**Task requirements:**
Give the title of each publication listed under "References" in the passage on fluorescence expression in double constructs.

**Passage provided:**
==================================================
By using the ParaBAD-GFPmut3b and PlacZ-mRFP inducible systems, the possible difference of dose dependent fluorescence expression in a double construct and single construct was investigated. In a double construct, the maximal expression was lower than the single construct induced ParaBAD-GFPmut3b, whether or not the co-expressed construct was induced. We conjecture that it is possibly due to the limited cellular resources (e.g. amino acids, enzymes required for gene translation/transcription etc.) and the synthesized proteins (e.g. lacI, mRFP) that could increase the cell load and affect its growth. However, since the investigation was done focusing only on one combination of inducible constructs(ParaBAD-GFPmut3b and PlacZ-mRFP), the data obtained cannot be assumed to apply to all instances of expressing a charactered construct in a double construct, including that for the KPN construct. Thus, further improvements should be made.


Further Improvements

Since characterization data from one combination of double construct cannot be applied to all double constructs in general, characterization of more combinations of inducible reporter systems (eg. PluxR-GFPmut3-PlacZ-mRFP, PtetO-GFPmut3b-PlacZ-mRFP) is required.

Charaterize ParaBAD-GFPmut3b PlacZ-mRFP with a third construct (i.e. PtetO and PluxR) This will give a more reliable comparison for a triple construct KPN promoter system, as opposed to a double system.

Co-express potassium, phosphate and nitrate sensors and their respective inducers.


References

Ang, J., Harris, E., Hussey, B. J., Kil, R., & McMillen, D. R. (2013). Tuning response curves for synthetic biology. ACS synthetic biology, 2(10), 547-567.

Wang, B., Barahona, M., & Buck, M. (2013). A modular cell-based biosensor using engineered genetic logic circuits to detect and integrate multiple environmental signals. Biosensors and Bioelectronics, 40(1), 368-376.

Wang, B., Barahona, M., & Buck, M. (2015). Amplification of small molecule-inducible gene expression via tuning of intracellular receptor densities. Nucleic acids research, gku1388.
==================================================
**Dataset:**
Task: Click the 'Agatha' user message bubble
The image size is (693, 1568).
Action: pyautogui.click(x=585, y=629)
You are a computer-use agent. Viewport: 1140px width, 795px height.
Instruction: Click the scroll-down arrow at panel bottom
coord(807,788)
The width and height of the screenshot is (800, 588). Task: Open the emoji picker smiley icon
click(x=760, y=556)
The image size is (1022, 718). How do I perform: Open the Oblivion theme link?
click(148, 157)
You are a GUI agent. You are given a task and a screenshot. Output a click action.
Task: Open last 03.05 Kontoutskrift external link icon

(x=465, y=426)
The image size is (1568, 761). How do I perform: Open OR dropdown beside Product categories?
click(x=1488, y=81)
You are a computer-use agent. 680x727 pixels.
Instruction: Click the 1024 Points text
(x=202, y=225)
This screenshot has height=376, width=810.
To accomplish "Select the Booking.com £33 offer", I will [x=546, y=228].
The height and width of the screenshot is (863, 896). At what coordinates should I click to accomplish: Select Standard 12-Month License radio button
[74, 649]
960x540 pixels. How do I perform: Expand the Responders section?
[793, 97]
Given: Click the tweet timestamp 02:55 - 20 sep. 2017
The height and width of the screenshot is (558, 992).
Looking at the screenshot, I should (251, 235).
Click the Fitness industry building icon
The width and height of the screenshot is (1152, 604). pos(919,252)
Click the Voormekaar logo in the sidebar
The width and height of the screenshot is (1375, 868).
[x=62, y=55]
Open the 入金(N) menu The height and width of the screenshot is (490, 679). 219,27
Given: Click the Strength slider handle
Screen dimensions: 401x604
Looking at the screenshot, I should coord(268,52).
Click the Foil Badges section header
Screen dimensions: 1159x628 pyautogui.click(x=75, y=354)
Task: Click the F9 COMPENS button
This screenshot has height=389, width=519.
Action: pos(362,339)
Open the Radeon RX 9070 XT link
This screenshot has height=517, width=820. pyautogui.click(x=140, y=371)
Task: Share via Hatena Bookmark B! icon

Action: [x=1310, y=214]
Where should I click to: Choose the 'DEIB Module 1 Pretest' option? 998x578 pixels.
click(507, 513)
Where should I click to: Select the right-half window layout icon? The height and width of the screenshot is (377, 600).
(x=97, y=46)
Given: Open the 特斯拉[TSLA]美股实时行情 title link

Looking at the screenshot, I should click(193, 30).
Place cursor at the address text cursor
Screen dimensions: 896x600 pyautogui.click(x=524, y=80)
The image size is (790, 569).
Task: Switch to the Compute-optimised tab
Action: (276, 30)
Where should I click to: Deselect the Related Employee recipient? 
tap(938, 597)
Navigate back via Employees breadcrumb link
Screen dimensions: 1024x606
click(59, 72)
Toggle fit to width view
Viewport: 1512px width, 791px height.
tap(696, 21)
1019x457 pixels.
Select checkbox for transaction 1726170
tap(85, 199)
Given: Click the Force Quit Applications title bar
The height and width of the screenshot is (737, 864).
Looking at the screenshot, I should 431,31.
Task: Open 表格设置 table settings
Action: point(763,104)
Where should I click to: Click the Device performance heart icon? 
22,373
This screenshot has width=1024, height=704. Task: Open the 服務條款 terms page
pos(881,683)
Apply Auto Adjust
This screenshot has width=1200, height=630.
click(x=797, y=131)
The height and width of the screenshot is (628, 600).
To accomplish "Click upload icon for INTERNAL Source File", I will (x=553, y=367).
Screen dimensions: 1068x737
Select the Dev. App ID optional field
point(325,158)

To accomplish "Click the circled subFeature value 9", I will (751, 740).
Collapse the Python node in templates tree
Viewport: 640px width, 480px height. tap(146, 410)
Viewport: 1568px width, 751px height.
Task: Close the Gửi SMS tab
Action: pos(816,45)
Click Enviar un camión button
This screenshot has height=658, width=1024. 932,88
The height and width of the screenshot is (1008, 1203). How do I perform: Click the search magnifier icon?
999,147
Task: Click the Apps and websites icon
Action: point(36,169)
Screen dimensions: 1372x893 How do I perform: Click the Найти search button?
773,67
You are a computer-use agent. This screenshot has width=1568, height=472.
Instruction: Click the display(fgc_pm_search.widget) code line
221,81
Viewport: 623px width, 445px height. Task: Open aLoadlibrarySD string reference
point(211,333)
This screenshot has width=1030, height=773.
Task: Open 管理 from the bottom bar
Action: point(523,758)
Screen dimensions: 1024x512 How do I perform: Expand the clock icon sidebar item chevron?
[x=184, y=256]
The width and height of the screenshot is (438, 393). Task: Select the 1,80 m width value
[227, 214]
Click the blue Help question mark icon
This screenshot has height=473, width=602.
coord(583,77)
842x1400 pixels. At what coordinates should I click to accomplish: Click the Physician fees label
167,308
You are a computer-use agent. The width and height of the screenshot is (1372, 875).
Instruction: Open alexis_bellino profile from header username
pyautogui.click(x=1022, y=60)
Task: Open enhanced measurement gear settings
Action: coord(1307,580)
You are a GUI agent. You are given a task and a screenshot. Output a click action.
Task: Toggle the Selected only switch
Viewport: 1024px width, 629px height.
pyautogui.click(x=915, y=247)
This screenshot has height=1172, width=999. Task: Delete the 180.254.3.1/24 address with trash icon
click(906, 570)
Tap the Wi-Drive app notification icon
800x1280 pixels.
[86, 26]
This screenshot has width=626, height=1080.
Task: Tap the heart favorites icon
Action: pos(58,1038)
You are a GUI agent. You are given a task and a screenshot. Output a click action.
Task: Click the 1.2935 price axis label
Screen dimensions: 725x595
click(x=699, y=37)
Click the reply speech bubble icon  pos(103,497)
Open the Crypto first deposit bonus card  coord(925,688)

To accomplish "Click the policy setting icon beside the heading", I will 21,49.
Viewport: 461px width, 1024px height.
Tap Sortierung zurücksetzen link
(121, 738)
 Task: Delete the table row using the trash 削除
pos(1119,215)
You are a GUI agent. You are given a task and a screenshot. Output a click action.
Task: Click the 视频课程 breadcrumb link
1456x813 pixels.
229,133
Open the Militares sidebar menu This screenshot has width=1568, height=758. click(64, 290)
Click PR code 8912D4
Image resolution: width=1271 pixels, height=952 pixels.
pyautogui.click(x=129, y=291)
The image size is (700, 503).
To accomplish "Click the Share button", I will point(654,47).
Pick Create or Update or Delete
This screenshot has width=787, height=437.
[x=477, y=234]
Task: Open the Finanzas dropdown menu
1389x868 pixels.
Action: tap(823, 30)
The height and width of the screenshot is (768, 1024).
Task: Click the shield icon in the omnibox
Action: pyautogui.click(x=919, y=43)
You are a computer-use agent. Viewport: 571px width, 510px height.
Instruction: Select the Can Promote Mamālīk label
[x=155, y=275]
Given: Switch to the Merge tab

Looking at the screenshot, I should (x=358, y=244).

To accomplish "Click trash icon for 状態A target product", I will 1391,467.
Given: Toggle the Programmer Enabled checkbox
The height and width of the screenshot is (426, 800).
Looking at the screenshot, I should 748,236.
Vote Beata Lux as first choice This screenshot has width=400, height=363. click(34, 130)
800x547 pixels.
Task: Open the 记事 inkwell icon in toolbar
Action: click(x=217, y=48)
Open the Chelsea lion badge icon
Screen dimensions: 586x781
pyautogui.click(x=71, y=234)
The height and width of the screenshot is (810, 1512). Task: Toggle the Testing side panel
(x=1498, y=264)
==================================================
**Solution for this task:**
- Tuning response curves for synthetic biology
- A modular cell-based biosensor using engineered genetic logic circuits to detect and integrate multiple environmental signals
- Amplification of small molecule-inducible gene expression via tuning of intracellular receptor densities